— Tasks to perform —
1 > What ultimately bears the extra cost of moving goods and services across borders, according to the article on digital markets?
2 > Write out the article on digital markets between "This article has been published" and "and ultimately consumers.", inclusive, replacing "retail market" with "physical market".

— Extract to read —
This article is written by Mona Tomar pursuing a Diploma in US Tech Law (Bootcamp). This article has been edited by Ojuswi (Associate Lawsikho). 

This article has been published by Sneha Mahawar.

Introduction

The market is the place where the exchange of goods and services takes place for definite monetary consideration. It can be a retail market or virtual/digital market. But every market has some geographical limitations and transit goods, services, capital and people across the border add various costs and taxes to the price of the goods and services, etc. Thus, the extra cost is to be borne by businesses and ultimately consumers.

Ancient market trends where the goods and services were made available at defined physical locations in every city are changed with the advent of digital markets like Amazon, eBay, etc. The method of trading changed significantly from just physical availability to digital availability of products and services, also bringing in more services and jobs. Now a person, sitting in the comfort of his home or workplace, can search and buy products online. The digital market has broken the walls between one’s home, local and inter-city markets but not between trans-nation markets.

— Data provided —
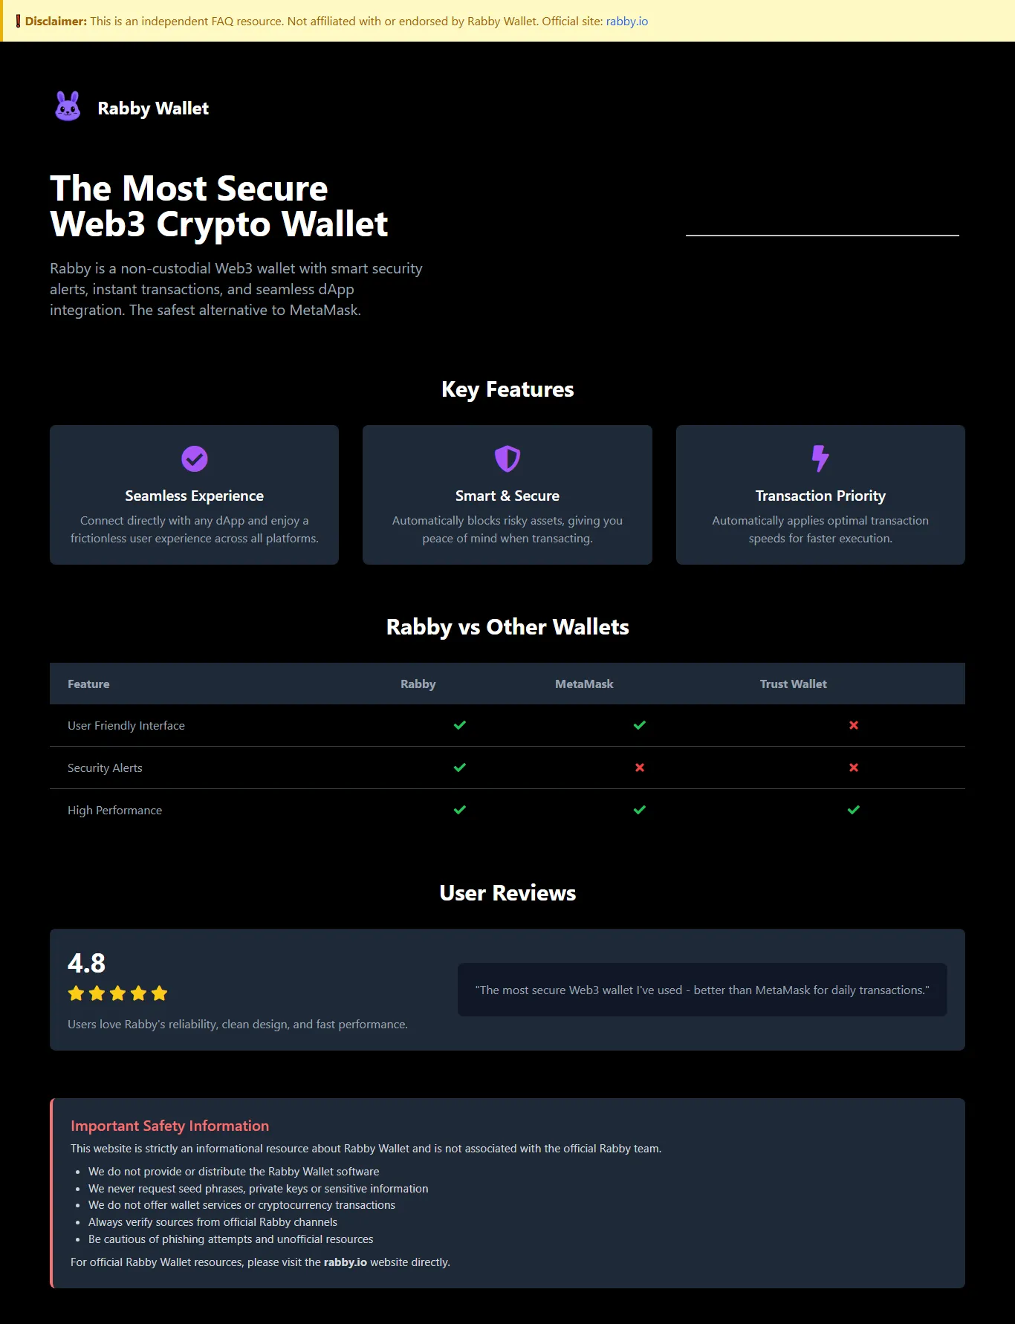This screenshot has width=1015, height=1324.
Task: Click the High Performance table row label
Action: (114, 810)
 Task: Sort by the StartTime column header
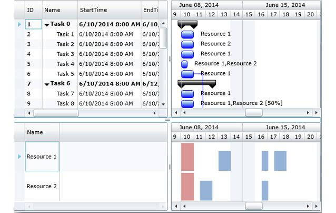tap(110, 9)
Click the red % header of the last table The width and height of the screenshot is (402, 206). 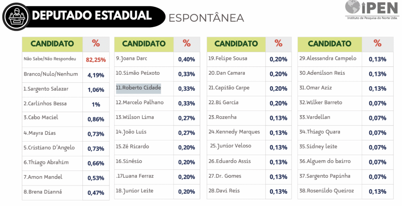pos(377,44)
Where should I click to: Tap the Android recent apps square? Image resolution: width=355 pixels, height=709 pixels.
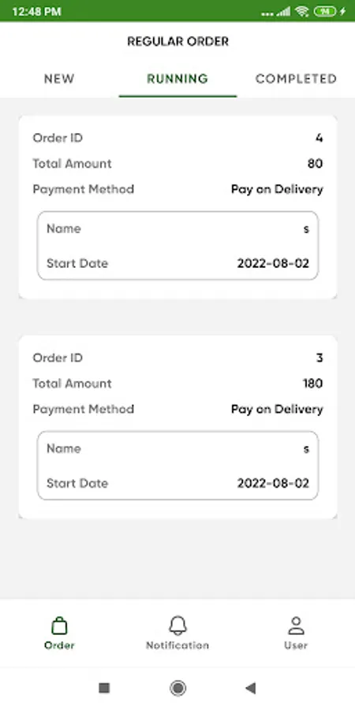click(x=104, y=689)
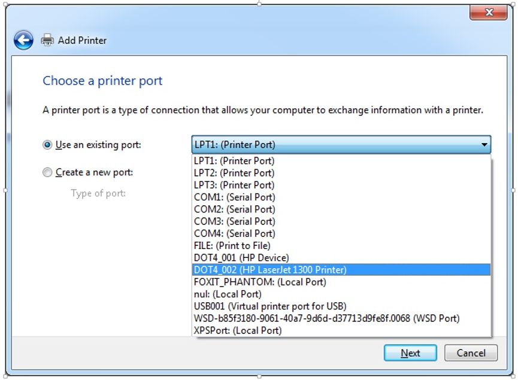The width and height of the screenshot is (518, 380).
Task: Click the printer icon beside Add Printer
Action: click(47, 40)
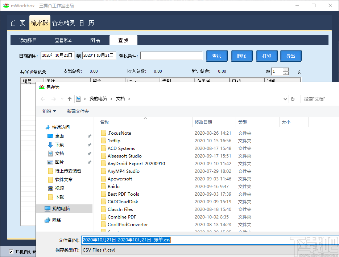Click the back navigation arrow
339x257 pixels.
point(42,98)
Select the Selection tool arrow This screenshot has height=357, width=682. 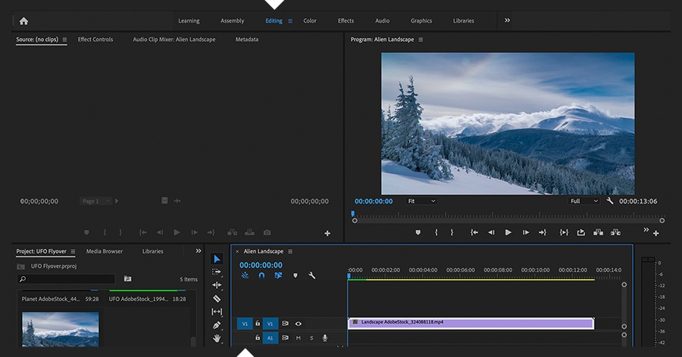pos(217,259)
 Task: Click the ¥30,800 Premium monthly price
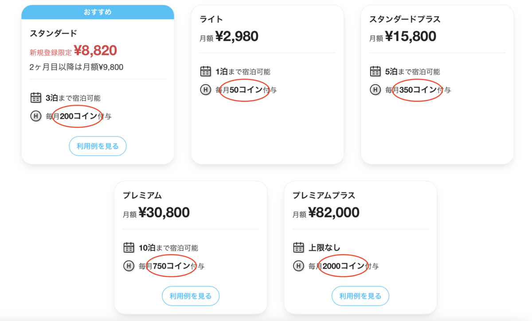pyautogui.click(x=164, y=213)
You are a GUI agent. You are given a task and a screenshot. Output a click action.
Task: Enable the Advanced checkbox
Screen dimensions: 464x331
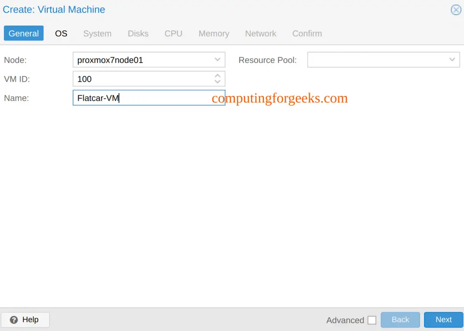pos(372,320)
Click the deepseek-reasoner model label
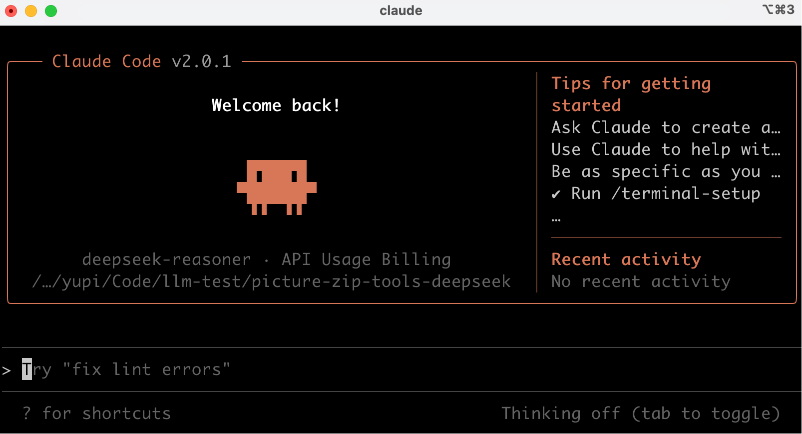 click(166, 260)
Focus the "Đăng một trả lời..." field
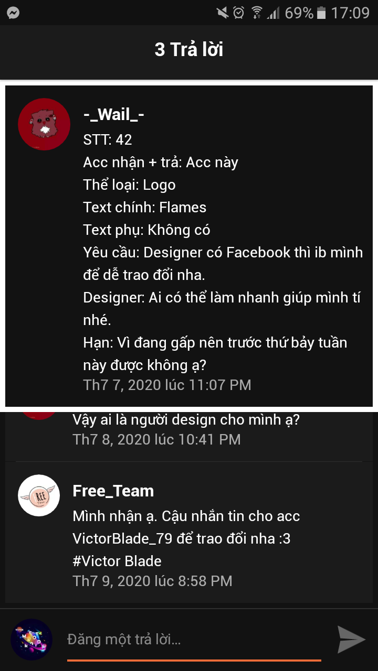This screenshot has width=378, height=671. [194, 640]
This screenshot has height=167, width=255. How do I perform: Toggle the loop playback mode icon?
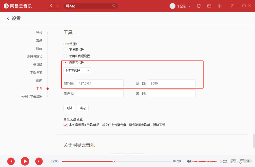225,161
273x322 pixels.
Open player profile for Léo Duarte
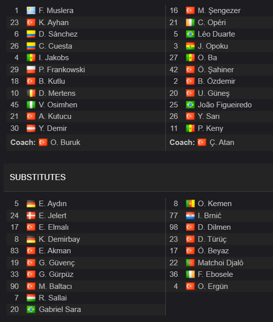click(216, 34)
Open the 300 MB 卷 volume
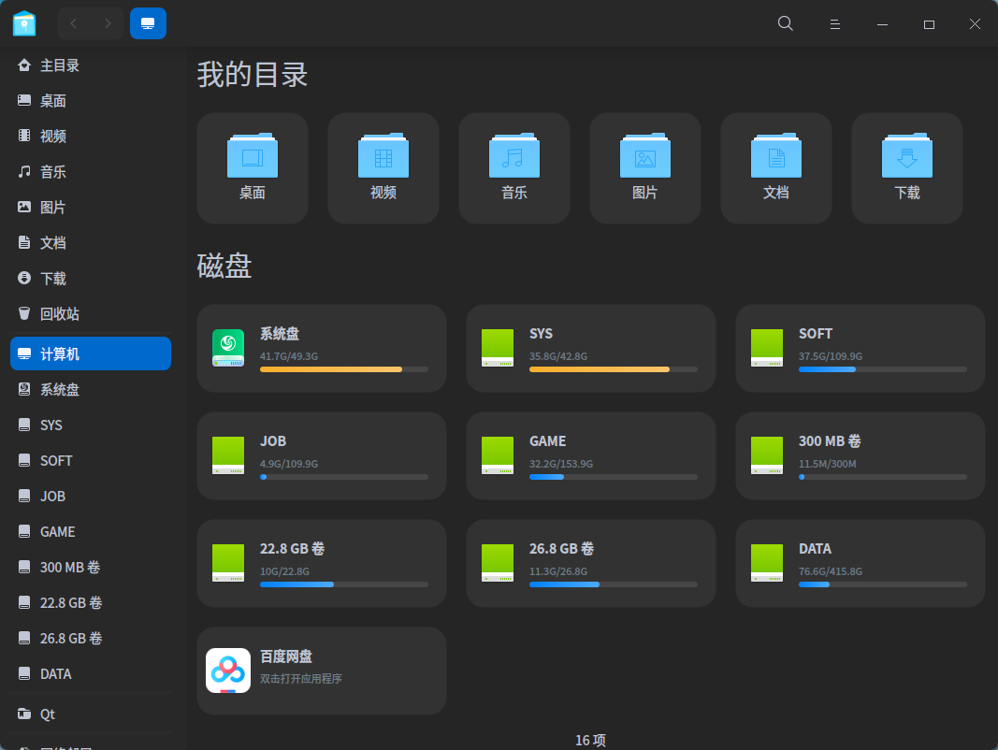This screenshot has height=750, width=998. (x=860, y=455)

— Solved problems —
1 > Businesses, and ultimately consumers.

2 >
This article has been published by Sneha Mahawar.

Introduction

The market is the place where the exchange of goods and services takes place for definite monetary consideration. It can be a physical market or virtual/digital market. But every market has some geographical limitations and transit goods, services, capital and people across the border add various costs and taxes to the price of the goods and services, etc. Thus, the extra cost is to be borne by businesses and ultimately consumers.